What Enterprise MCP Governance Requires

Enterprise MCP governance is the complete operational framework for managing which MCP servers exist in your organization, who can access them, what they are permitted to do, and what gets recorded when they are used. It is not a policy document. It is enforced infrastructure.

Most teams underestimate the scope. Governance covers every MCP server in the environment: third-party tools developers connected without IT review, internal tools product teams built and deployed, and MCP servers embedded inside IDE configurations in Cursor, Claude Code, and similar tools. If an MCP server can reach a production system, it is in scope.

MCP governance is also different from standard API governance in a way that matters for how you build it. A REST API call executes a deterministic code path that a developer wrote and reviewed. An MCP tool invocation is an autonomous decision made by an AI agent at runtime based on its reasoning. The threat model, the audit requirements, and the controls needed to maintain accountability are all different. Treating MCP like a conventional API integration is how organizations end up with audit gaps they cannot explain to a regulator.

• Scope: All MCP servers. That includes internal servers built by product teams, servers running in CI/CD pipelines, and anything a developer configured locally in their IDE.

• Mechanism: A centralized gateway between all clients and all MCP servers. The gateway enforces policies. Individual MCP servers do not implement their own access controls, which is what makes this approach scalable across hundreds of servers.

• Outcome: Every tool invocation is authorized against a verified identity and logged in a structured, queryable format that holds up to compliance review and incident investigation.

MCP Security Risks Enterprises Cannot Ignore

MCP servers operate inside the reasoning loop of an AI agent. A traditional API call is triggered deterministically by application code. An MCP tool invocation, by contrast, is triggered when an agent determines at runtime that a tool is appropriate for a given task. That decision is influenced by model reasoning rather than explicitly defined control flow, which reduces the visibility that developers typically have into how and why a tool is invoked.
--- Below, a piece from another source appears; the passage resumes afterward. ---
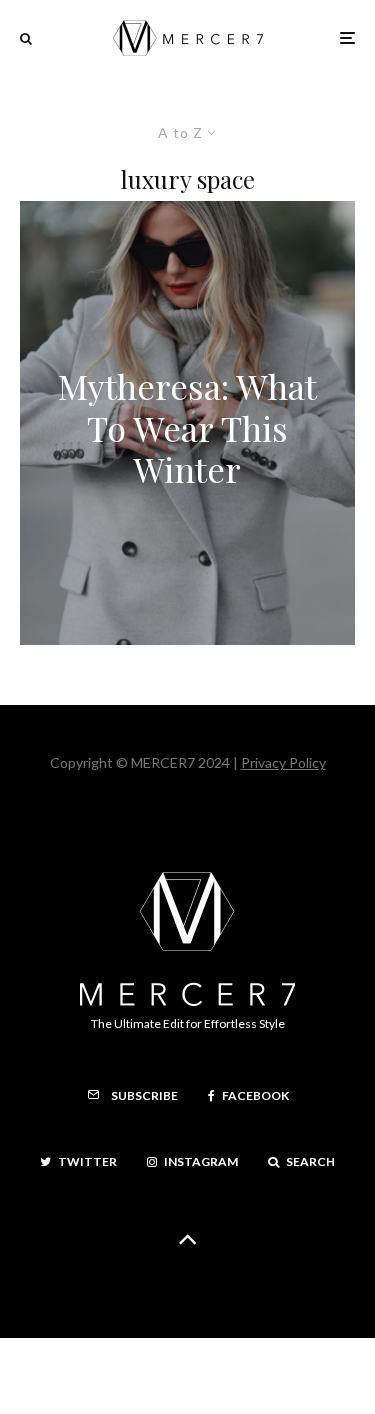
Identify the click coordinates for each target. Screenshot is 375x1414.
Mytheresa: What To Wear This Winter (187, 428)
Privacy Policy (283, 762)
In this model, reasoning effectively becomes part of the control path, yet it is not directly observable through standard application security tooling.

Security researchers have documented this in production. Prompt injection attacks delivered through MCP tool descriptions redirect agent behavior without touching a line of code. Credential exposure through poorly configured MCP servers creates access paths that perimeter controls were never designed to monitor. These are not theoretical attack scenarios from research papers. They are documented incidents from real enterprise deployments.

Shadow MCP Server Deployments Can Bypass Standard Access Control

When developers deploy or connect to MCP servers without IT review, they skip every control that normally applies to a new system integration: vendor security assessment, data access classification, and access provisioning workflows. The server enters production with none of the documentation, monitoring, or restrictions that every other enterprise system carries.

Without a central registry, basic security questions have no reliable answers. Which MCP servers are running? What credentials do they hold? Which databases can they query? Which external services can they call? That invisibility keeps these servers out of vulnerability assessments, vendor risk reviews, and penetration testing scope entirely.

A single unapproved MCP server with read access to an internal CRM or code repository is an unaudited data path that perimeter controls will not catch. The traffic originates from inside the network, from a developer machine that is supposed to be there.

Tool Description Poisoning Bypasses Network-Layer Defenses

When an agent connects to an MCP server and calls tools/list, the server responds with tool names, descriptions, and parameter schemas. The agent uses that metadata to decide which tools to invoke and how to call them. Manipulate that metadata and you redirect the agent's behavior without exploiting any code vulnerability.

Tool description poisoning embeds malicious instructions inside tool metadata that cause the agent to take unintended actions: exfiltrating data, invoking tools outside its intended scope, or bypassing safety checks while appearing to execute its assigned task. The malicious content travels inside the HTTP response body from the MCP server, specifically within the tools/list payload. Standard web application firewalls and API security tools do have visibility into HTTP response bodies, but they cannot catch this attack because the malicious content is semantically embedded natural language, not a syntactic anomaly like a known exploit signature or a malformed header. The attack succeeds at the reasoning layer, where the agent interprets tool descriptions as legitimate instructions and acts on them.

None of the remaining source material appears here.